The weather last year was mixed, with heavy rain on the Saturday of the event. This year, things stayed dry all three days, but with highs in the mid-90s, the drivers and cars alike struggled to stay cool.
Friday was host to the Grassroots Motorsports Ultimate Track Car Challenge, a time trial-style of event in which cars of all types compete for fastest lap, among other prizes. We saw a variety of competitors, including my favorite oddball, a Honda factory-supported Odyssey race van.
I spent time Friday afternoon in practice sessions with both my E36 M3 racecar and my friend Jeff’s BMW Z4M Coupe, and had some fun in both cars. It was good to get re-acclimated to VIR and the E36 after our last visit in March, and I ran some consistent 2:11.xx and 2:12.xx lap times, which made me happy enough. I’ve run 2:10’s before, but high temperatures throughout this weekend made “hot laps” harder to achieve.
Saturday and Sunday were race days, and Saturday in particular was a doozy. We saw just about every color of flag possible during the 30-minute race. I had a good start, getting ahead of a few competitors. Several laps in, an out-of-class car put oil down at the bottom of the “roller coaster,” right before a hard right turn onto the front straightaway. Our class leaders were too close to the problem car to avoid it, and several went off track after sliding through the oil spill. Despite some minor damage, most GTS2 drivers were able to rejoin the race, albeit with some position changes. I was just far enough behind the oil spill to hear “oil at turn 16” on the radio and dive left to avoid it.

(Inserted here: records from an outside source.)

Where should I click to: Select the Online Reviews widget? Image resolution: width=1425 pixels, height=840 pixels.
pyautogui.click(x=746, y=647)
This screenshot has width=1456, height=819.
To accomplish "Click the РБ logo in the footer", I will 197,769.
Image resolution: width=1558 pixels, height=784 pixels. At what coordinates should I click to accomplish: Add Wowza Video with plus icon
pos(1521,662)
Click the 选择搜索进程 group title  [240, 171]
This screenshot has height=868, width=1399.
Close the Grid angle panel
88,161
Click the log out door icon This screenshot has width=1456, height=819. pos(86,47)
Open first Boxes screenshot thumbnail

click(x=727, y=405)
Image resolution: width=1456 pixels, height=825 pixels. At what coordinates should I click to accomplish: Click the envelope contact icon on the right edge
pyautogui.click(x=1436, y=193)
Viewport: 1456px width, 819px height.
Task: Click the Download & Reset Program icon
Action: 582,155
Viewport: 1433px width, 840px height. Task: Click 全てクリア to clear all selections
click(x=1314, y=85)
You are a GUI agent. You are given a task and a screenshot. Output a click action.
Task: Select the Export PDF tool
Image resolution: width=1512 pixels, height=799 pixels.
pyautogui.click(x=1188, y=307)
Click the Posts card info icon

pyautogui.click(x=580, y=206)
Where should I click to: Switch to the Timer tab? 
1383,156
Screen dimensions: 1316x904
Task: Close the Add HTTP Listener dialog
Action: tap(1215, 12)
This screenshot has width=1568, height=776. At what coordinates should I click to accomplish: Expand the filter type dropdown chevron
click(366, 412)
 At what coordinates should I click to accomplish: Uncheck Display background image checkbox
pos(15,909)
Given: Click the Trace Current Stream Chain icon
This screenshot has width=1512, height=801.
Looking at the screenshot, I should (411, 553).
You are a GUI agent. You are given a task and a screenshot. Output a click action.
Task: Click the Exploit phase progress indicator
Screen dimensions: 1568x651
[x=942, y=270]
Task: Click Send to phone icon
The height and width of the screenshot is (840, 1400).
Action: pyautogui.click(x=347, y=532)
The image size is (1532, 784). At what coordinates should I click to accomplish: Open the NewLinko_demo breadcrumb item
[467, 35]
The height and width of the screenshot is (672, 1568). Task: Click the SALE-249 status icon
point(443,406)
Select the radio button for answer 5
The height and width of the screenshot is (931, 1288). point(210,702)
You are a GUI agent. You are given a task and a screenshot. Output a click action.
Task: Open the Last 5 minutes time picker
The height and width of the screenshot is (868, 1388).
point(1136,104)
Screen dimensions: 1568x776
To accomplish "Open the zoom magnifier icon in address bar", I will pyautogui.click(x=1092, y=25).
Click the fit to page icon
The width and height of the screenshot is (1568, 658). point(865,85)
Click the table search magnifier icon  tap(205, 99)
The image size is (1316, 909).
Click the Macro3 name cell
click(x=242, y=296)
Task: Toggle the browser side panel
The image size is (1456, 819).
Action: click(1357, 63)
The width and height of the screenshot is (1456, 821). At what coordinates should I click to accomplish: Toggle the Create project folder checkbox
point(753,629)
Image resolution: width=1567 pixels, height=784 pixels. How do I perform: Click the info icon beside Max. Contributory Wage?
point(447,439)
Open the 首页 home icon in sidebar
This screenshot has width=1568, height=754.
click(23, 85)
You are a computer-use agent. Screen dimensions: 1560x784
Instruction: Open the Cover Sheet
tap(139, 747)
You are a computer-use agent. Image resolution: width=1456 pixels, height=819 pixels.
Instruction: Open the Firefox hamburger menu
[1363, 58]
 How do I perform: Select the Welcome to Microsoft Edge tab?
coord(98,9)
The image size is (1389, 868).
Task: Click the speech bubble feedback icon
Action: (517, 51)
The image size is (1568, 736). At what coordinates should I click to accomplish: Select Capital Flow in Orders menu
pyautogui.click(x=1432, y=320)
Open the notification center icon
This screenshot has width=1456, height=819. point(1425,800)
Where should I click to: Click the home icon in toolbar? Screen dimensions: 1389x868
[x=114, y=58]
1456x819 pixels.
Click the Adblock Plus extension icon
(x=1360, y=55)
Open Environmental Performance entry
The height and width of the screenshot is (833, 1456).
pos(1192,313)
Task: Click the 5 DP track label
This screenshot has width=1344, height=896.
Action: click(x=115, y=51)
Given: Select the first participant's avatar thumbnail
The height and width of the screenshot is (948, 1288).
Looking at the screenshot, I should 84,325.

We were pulled in under a full-course black flag while the emergency crew cleaned things up, then sent back out for a single-file restart. The restart was confusing to many of us, myself included, as the race was restarted on the back straightaway. My competitor Mark caught the rest of us sleeping and gained several positions before we could get back to speed. Nonetheless, I pressed on, keeping ahead of a few and chasing down my competitor, Jeremy, in his white E36 sedan.
The white flag came out, indicating the final lap. On that final lap, I did manage to get past Jeremy, but he held on to my back bumper with all he had. It was going to be a fight to keep him away for the remaining couple of turns before the checker – and then, out came a red flag! A Spec E30 had caught fire by Turn 6, and the race was halted yet again. We finished the race under a black flag, but the position gain on Jeremy counted. It was an action-packed race that kept all of us on our toes.
Saturday night’s crowd-pleasing activities included a drifting show, burnout contest, and downhill Power Wheels race. Some friends took part in the Power Wheels race, which was amusing to watch.
Sunday’s race was less exciting, but ran longer, at 40 minutes. It was a long time to be in the car, and thankfully, my FAST “cool shirt” system helped keep my body temperature down and concentration up. My start was not as good on Sunday, though, and while I kept ahead of Matt in his gray 325is, I wasn’t able to catch Jeremy or the others. Focusing on better starts is definitely what I want to work on next with the crew from Racers360.
With a bag full of sweaty racing gear, I packed up the trailer and headed home. I’ll be taking June off, as I am running some events with my day job’s LGBT organization as part of Capital Pride in Washington DC. The M3 is being sent away for some updates during that time, and I’ll be back on track in July with a combined Mid-Atlantic/Great Lakes event at Pitt Race.